JAKARTA, 31 Januari 2026 - Upaya konfirmasi seorang wartawan media online wartapembaruan.co.id, terkait dugaan penggunaan rumah pribadi sebagai Rumah Dinas (Rumdis) Bupati Kabupaten Tapanuli Tengah Tapteng Provinsi Sumatra Utara (Sumut) berujung insiden kekerasan. Peristiwa itu dialami Marhamadan Tanjung saat menjalankan tugas jurnalistik bersama narasumber bernama Erik.
Mataperistiwa.ner || Marhamadan menjelaskan, kedatangannya bersama Erik bertujuan mengkonfirmasi informasi yang menyebutkan rumah yang ditempati Bupati saat ini merupakan rumah pribadi yang disewa, bukan Rumdis resmi. Berdasarkan informasi yang beredar, Rumdis Bupati Tapteng Jalan Dr. Sutomo Kota Sibolga, Sumut
Namun saat tiba di lokasi untuk konfirmasi langsung pada Kamis (29/01/2026) sekitar pukul 14.00 WIB, Marhamadan mengaku dihadang sejumlah orang sebelum sempat menyampaikan maksud kedatangannya sebagai wartawan, sehingga terjadi insiden kekerasan.

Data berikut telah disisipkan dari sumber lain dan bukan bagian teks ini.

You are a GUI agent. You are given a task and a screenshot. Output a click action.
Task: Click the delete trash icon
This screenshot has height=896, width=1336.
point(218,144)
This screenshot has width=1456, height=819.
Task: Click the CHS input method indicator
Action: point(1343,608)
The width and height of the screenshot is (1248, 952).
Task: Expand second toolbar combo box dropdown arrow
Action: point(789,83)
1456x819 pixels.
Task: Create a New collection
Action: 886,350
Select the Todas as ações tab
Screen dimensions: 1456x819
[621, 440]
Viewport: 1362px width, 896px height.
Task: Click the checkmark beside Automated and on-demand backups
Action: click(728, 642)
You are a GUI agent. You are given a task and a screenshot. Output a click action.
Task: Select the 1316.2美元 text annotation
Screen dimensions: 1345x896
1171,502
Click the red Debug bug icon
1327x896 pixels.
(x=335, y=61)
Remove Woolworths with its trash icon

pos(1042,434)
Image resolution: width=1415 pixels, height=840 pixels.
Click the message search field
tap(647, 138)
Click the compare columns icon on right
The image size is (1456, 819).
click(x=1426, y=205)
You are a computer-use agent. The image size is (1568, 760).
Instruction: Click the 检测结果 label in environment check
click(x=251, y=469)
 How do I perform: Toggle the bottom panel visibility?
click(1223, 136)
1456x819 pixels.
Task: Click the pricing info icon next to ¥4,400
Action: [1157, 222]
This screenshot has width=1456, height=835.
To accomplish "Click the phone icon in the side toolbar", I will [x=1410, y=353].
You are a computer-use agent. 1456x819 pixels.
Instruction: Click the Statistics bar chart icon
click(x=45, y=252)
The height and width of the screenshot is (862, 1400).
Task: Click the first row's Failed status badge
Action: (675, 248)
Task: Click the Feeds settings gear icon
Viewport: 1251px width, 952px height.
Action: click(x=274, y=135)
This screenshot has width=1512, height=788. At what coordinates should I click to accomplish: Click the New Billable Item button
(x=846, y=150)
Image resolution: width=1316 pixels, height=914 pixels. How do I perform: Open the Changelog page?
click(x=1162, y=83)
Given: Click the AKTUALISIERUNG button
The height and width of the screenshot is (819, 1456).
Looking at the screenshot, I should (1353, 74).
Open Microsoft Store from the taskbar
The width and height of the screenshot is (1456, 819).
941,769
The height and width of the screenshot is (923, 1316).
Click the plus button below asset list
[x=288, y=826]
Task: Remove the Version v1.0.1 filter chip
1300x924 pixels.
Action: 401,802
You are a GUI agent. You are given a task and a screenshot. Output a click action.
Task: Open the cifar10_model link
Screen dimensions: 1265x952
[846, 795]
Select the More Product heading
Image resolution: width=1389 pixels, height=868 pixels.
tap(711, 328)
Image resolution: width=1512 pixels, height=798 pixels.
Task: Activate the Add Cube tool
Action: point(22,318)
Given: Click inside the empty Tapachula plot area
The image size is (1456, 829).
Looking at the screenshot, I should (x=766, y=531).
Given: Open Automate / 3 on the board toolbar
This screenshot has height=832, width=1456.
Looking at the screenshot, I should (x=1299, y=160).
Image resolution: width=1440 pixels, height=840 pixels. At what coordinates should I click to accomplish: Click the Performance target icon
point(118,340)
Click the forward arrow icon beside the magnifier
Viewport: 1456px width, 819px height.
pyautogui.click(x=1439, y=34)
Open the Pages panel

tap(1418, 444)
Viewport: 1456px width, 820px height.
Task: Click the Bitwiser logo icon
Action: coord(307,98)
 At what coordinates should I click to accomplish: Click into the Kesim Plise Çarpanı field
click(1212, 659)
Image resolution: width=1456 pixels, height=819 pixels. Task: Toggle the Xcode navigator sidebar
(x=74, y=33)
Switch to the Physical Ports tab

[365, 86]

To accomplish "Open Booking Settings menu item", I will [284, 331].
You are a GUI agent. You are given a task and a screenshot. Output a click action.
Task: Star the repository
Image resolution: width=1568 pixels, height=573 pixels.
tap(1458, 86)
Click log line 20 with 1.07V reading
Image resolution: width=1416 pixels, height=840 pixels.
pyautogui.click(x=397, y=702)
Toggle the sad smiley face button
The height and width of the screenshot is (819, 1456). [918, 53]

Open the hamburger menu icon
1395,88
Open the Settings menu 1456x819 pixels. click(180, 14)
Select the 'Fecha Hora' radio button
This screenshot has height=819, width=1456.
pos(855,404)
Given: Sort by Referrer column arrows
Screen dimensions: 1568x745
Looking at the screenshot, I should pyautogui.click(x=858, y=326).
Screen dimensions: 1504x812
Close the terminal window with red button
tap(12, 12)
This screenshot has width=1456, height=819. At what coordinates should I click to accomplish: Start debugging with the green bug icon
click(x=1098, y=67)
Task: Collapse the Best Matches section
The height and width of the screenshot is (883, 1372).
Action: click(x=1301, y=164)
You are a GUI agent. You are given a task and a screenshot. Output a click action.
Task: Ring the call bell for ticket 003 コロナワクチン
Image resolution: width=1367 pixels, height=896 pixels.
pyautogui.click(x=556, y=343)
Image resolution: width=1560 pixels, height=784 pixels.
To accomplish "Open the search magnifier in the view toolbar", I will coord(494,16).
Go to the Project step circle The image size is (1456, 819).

“Saya datang untuk konfirmasi agar berita berimbang. Tapi belum sempat menjelaskan tujuan, saya dan narasumber justru mengalami pemukulan,” ujar Marhamadan.
Akibat kejadian tersebut, Marhamadan dan Erik mengalami luka memar dan benturan, kini menjalani perawatan di Rumah Sakit Umum Daerah (RSUD) dr.F.L.Tobing Kota Sibolga.
Menurut keterangan redaksi, dugaan status rumah tersebut sempat ramai diberitakan beberapa bulan lalu. Kedatangan wartawan dan narasumber disebut murni untuk menindaklanjuti informasi sekaligus meminta klarifikasi agar pemberitaan tidak sepihak, namun berujung dugaan penganiayaan.
Pemimpin Redaksi wartapembaruan.co.id, Rudolf Simbolon, menyayangkan keras insiden tersebut saat mengkonfirmasi kepada awak media pada Sabtu (31/01/2026). kepada Mata Peristiwa Net.
Ia, mengungkapkan bahwa setelah kejadian, korban berusaha membuat laporan kepolisian di Polres Tapteng Polda Sumut
Jln. Jenderal Faisal Tanjung Pandan Kabupaten Tapanuli Tengah (Tapteng) Provinsi Sumatra Utara (Sumut) guna memperoleh perlindungan hukum.
Rudolf juga menegaskan, jika dugaan tersebut benar, tindakan itu bukan hanya kekerasan fisik tetapi juga penghalangan terhadap kerja jurnalistik yang dilindungi Undang-Undang Nomor 40 Tahun 1999 tentang Pers.
Peristiwa ini dinilai menjadi perhatian publik terkait perlindungan hak konstitusional warga negara, mengingat Putusan Mahkamah Konstitusi terbaru menegaskan kewajiban negara menjamin perlindungan hukum yang adil termasuk bagi jurnalis yang bekerja untuk kepentingan informasi publik.
“Tugas awal wartawan datang ke lokasi justru untuk memastikan kebenaran informasi dan memberi ruang klarifikasi kepada pihak terkait agar pemberitaan berimbang. Namun narasumber yang mendampingi wartawan disebut sempat mendapat tekanan dan dilabeli sebagai pihak yang ‘membuka’ informasi ke publik,” tambah Rudolf.
“Konfirmasi adalah bagian penting dari kerja jurnalistik. Ketika upaya konfirmasi malah dibalas kekerasan, ini menjadi preseden buruk bagi kebebasan pers,” tegasnya.
Hingga berita ini diterbitkan, redaksi masih terus mengupayakan konfirmasi resmi kepada Bupati Tapanuli Tengah, pihak Polres Tapanuli Tengah, serta instansi terkait lainnya.
Redaksi menyatakan tetap menjunjung tinggi asas praduga tak bersalah, Kode Etik Jurnalistik, serta membuka ruang hak jawab dan klarifikasi bagi seluruh pihak demi menjaga akurasi dan keberimbangan informasi kepada publik.